● ABOUT THIS TASK: Output nothing but the lines from the first line of the entries to the line with "Check the checkbox", inclusive, exactly as they read.

● STORED DATA:

○ ○ ○ ○ ○

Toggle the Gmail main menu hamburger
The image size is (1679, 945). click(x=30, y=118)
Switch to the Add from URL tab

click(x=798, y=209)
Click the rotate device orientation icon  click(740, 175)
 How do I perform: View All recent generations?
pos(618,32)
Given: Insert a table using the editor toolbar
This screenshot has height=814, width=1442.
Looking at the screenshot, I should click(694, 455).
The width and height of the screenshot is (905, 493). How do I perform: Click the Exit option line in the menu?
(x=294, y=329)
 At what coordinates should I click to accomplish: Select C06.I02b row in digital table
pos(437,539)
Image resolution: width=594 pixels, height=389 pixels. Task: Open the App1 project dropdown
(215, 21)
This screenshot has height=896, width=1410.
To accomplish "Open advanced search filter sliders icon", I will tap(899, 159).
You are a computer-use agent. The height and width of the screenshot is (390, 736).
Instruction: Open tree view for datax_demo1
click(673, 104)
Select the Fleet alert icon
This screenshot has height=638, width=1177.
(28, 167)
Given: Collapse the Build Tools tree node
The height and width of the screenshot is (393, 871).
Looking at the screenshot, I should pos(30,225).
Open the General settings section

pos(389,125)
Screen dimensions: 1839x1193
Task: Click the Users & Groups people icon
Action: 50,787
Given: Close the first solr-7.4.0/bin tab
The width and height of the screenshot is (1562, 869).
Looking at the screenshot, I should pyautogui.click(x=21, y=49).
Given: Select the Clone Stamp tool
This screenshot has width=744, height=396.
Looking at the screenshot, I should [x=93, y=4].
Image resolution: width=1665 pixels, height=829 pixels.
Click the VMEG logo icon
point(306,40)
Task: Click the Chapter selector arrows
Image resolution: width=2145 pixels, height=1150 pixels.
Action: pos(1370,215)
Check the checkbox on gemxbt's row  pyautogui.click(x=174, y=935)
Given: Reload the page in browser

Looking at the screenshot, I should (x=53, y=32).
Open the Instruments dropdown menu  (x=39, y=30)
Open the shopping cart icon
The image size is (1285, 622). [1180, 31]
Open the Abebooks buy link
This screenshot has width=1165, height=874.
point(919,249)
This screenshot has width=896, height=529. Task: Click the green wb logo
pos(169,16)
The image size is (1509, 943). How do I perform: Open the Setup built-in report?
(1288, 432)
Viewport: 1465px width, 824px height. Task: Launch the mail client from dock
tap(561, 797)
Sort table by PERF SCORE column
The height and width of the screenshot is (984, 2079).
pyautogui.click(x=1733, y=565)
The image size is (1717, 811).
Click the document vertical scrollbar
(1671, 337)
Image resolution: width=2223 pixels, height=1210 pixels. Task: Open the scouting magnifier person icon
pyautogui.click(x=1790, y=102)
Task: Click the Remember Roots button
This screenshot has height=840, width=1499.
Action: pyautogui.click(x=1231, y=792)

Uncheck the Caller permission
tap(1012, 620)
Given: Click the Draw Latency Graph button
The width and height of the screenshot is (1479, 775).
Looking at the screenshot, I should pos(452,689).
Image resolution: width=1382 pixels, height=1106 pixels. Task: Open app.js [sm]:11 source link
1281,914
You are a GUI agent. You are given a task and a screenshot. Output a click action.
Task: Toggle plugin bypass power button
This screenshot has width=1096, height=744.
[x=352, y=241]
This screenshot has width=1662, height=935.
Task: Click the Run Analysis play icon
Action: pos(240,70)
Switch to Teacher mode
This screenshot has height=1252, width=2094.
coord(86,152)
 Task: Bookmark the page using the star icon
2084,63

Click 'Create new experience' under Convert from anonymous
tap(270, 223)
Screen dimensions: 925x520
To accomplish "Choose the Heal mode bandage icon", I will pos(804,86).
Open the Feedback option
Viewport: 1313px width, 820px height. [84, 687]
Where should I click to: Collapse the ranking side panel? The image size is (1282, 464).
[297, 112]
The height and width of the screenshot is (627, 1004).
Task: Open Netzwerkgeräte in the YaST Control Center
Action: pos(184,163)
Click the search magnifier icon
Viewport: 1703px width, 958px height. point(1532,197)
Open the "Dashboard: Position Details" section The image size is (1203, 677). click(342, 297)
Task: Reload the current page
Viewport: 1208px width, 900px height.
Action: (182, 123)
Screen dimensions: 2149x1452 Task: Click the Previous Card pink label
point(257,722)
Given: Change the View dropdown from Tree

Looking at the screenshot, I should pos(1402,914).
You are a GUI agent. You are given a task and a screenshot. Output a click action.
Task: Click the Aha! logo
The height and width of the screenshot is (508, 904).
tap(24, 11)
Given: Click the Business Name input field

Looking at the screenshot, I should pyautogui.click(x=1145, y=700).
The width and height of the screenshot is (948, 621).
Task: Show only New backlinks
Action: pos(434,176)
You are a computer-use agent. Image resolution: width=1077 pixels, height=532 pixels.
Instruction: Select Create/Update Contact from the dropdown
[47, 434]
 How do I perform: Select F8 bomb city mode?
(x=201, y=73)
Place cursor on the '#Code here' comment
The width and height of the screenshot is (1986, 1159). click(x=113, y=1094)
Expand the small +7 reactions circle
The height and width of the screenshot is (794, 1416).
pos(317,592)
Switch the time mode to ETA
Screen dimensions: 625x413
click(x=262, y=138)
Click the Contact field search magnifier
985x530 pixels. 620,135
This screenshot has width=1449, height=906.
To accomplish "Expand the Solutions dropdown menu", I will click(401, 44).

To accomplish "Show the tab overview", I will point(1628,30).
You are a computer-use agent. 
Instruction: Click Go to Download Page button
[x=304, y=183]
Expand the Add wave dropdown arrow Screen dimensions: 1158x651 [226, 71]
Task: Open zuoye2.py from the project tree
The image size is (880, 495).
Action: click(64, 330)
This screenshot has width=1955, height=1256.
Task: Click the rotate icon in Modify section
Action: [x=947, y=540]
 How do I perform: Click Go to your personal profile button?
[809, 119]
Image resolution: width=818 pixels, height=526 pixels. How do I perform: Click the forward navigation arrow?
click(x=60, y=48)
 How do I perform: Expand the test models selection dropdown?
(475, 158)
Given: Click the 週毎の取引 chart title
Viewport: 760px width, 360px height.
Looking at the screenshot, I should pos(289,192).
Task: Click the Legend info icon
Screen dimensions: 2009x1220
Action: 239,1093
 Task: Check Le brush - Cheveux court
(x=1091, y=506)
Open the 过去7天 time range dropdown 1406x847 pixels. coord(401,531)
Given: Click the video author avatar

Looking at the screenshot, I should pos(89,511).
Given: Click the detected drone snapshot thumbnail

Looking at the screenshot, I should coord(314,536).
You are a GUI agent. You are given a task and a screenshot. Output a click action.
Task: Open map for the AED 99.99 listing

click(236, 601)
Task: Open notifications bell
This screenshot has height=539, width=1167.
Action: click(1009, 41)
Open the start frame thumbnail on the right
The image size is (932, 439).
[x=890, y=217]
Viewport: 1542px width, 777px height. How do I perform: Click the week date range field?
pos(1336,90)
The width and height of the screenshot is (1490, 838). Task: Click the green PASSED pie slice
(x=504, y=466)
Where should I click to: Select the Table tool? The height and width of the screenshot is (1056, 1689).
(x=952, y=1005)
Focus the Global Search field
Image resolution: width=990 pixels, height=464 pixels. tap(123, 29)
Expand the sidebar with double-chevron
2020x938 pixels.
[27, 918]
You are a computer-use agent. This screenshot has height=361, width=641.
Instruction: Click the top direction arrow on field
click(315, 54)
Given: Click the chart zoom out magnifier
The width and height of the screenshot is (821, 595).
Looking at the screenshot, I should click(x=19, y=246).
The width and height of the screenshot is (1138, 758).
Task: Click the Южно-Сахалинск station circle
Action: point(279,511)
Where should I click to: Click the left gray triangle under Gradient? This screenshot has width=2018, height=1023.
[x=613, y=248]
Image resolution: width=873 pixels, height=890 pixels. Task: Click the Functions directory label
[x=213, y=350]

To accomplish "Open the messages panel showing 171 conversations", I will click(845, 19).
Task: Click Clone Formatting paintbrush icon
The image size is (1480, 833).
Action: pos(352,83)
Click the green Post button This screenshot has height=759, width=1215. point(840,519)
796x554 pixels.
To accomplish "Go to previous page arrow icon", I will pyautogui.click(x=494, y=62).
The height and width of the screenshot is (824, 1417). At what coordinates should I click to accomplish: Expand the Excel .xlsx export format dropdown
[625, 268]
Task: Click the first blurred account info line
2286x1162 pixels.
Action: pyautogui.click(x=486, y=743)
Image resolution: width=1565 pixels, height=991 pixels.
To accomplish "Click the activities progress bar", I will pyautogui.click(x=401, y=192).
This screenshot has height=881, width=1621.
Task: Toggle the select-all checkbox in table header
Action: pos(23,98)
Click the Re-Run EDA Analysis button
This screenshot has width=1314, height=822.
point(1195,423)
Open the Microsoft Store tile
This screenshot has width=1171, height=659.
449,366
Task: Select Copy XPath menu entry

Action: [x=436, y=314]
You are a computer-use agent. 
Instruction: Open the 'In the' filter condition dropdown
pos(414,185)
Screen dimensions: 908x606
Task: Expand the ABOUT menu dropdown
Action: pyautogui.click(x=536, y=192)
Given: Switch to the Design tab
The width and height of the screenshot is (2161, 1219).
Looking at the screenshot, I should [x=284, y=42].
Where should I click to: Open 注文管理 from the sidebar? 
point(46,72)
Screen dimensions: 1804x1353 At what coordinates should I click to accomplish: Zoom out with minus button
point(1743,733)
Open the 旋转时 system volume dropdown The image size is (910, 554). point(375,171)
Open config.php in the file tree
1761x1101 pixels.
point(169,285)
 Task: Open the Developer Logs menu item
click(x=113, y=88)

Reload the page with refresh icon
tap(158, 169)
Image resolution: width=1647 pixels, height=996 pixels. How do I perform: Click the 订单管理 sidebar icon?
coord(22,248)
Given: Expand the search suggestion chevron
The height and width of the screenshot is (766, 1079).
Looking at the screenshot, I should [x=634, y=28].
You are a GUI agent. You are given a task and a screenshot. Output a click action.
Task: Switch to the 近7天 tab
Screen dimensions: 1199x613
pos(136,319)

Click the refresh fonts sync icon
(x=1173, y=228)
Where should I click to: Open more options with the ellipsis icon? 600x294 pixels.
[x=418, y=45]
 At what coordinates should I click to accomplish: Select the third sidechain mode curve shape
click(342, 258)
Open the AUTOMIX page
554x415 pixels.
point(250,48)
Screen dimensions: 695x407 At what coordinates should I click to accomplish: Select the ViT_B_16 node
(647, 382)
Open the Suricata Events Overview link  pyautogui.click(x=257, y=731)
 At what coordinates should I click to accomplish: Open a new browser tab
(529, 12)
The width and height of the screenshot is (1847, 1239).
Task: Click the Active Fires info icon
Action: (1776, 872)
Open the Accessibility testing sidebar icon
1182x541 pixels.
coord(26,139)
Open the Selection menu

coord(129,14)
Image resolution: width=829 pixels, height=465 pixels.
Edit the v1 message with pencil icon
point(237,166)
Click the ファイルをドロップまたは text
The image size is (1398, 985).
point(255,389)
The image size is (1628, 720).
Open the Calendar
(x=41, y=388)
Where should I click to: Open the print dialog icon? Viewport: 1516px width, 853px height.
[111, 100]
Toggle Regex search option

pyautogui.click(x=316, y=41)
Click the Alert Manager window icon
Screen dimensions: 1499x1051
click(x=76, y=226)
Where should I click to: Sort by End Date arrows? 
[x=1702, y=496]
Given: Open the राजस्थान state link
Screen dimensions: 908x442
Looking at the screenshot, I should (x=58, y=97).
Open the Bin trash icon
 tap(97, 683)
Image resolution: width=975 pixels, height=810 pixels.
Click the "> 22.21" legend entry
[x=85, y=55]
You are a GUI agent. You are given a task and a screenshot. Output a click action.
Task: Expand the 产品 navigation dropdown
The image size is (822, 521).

○ ○ ○ ○ ○

● SOLVED EXERCISE:
Toggle the Gmail main menu hamburger
The image size is (1679, 945). click(x=30, y=118)
Switch to the Add from URL tab

click(x=798, y=209)
Click the rotate device orientation icon  click(740, 175)
 How do I perform: View All recent generations?
pos(618,32)
Given: Insert a table using the editor toolbar
This screenshot has height=814, width=1442.
Looking at the screenshot, I should click(694, 455).
The width and height of the screenshot is (905, 493). How do I perform: Click the Exit option line in the menu?
(x=294, y=329)
 At what coordinates should I click to accomplish: Select C06.I02b row in digital table
pos(437,539)
Image resolution: width=594 pixels, height=389 pixels. Task: Open the App1 project dropdown
(215, 21)
This screenshot has height=896, width=1410.
To accomplish "Open advanced search filter sliders icon", I will tap(899, 159).
You are a computer-use agent. The height and width of the screenshot is (390, 736).
Instruction: Open tree view for datax_demo1
click(673, 104)
Select the Fleet alert icon
This screenshot has height=638, width=1177.
(28, 167)
Given: Collapse the Build Tools tree node
The height and width of the screenshot is (393, 871).
Looking at the screenshot, I should pos(30,225).
Open the General settings section

pos(389,125)
Screen dimensions: 1839x1193
Task: Click the Users & Groups people icon
Action: 50,787
Given: Close the first solr-7.4.0/bin tab
The width and height of the screenshot is (1562, 869).
Looking at the screenshot, I should pyautogui.click(x=21, y=49).
Given: Select the Clone Stamp tool
This screenshot has width=744, height=396.
Looking at the screenshot, I should [x=93, y=4].
Image resolution: width=1665 pixels, height=829 pixels.
Click the VMEG logo icon
point(306,40)
Task: Click the Chapter selector arrows
Image resolution: width=2145 pixels, height=1150 pixels.
Action: pos(1370,215)
Check the checkbox on gemxbt's row  pyautogui.click(x=174, y=935)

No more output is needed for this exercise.